Included in this Current Report on Form 8-K are (i) the audited abbreviated financial statements of the Acquired Assets as of and for the years ended December 31, 2022 and 2021 and (ii) the unaudited interim abbreviated financial statements of the Acquired Assets as of and for the six months ended June 30, 2023 and 2022. The foregoing are furnished as Exhibits 99.1 and 99.2, respectively.
The Company is also furnishing the unaudited pro forma condensed combined financial information and explanatory notes as of June 30, 2023, and for the six months ended June 30, 2023, and 2022, and for the year ended December 31, 2022, which give effect to the acquisition of the Acquired Assets and the anticipated financing in respect thereof, as more fully set forth in such pro forma financial information. The unaudited pro forma condensed combined financial information, and the notes related thereto, are furnished as Exhibit 99.3.
The information furnished under this Item 7.01, including Exhibits 99.1, 99.2 and 99.3, shall not be deemed “filed” for purposes of Section 18 of the Securities Exchange Act of 1934, as amended, or subject to the liabilities of that section or Sections 11 and 12(a)(2) of the Securities Act of 1933, as amended.
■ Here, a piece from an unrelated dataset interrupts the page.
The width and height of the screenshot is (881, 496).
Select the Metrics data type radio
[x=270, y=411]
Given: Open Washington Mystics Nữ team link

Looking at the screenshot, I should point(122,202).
The information in this Item 7.01, including Exhibits 99.1, 99.2 and 99.3, shall not be deemed incorporated by reference into any other filing with the U.S. Securities Exchange Commission made by the Company.
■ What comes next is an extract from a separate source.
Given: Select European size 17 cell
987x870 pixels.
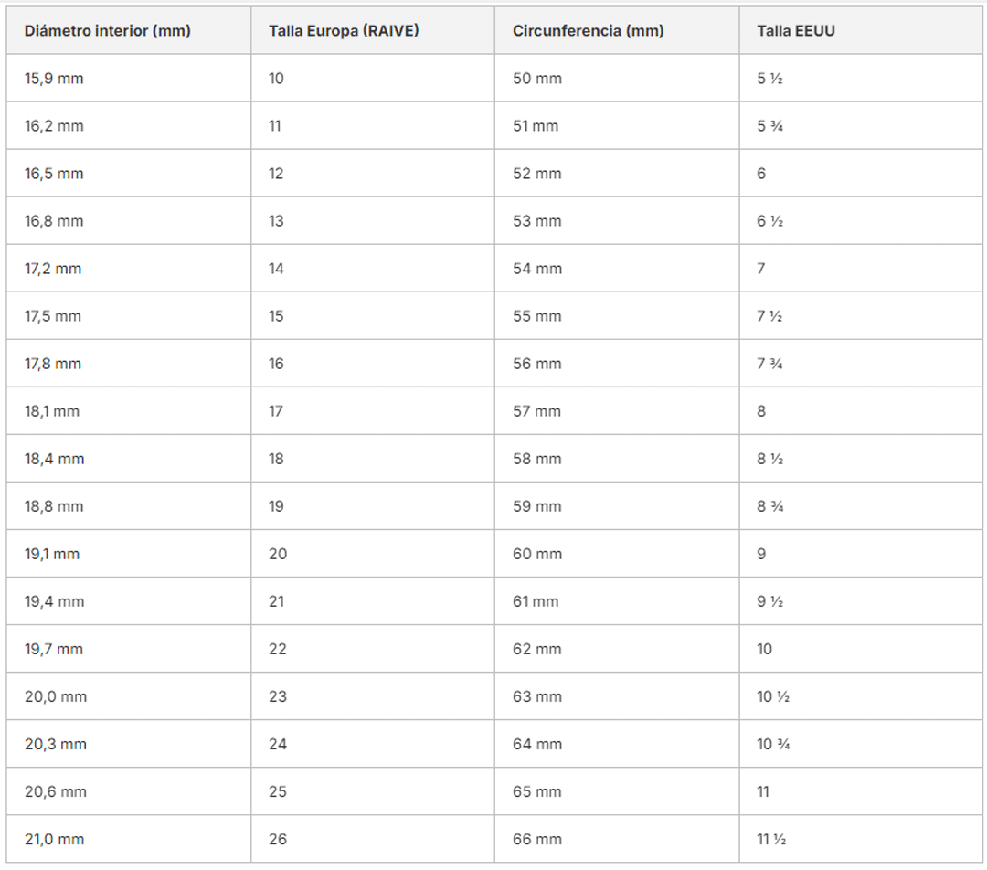Looking at the screenshot, I should click(276, 411).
Item 9.01. | Financial Statements and Exhibits. |
Cautionary Statement Regarding Forward-Looking Statements
This Current Report on Form 8-K may contain forward-looking statements, which include statements related to the Acquisition including the timing and anticipated financing thereof, the entry into a transition agreement and the anticipated results thereof, and may generally be identified by the use of the words “anticipates,” “hopes,” “expects,” “intends,” “plans,” “should,” “could,” “would,” “will,” “may,” “believes,” “estimates,” “potential,” “target,” or “continue” and variations or similar expressions. These statements are based upon the current expectations and beliefs of management and are subject to certain risks and uncertainties that could cause actual results to differ materially from those described in the forward-looking statements. These risks and uncertainties include, but are not limited to, the risks and uncertainties discussed in Bausch + Lomb’s filings with the U.S. Securities and Exchange Commission and the Canadian Securities Administrators (including the Company’s Annual Report on Form 10-K for the year ended December 31, 2022 and its most recent quarterly filings), which factors are incorporated herein by reference.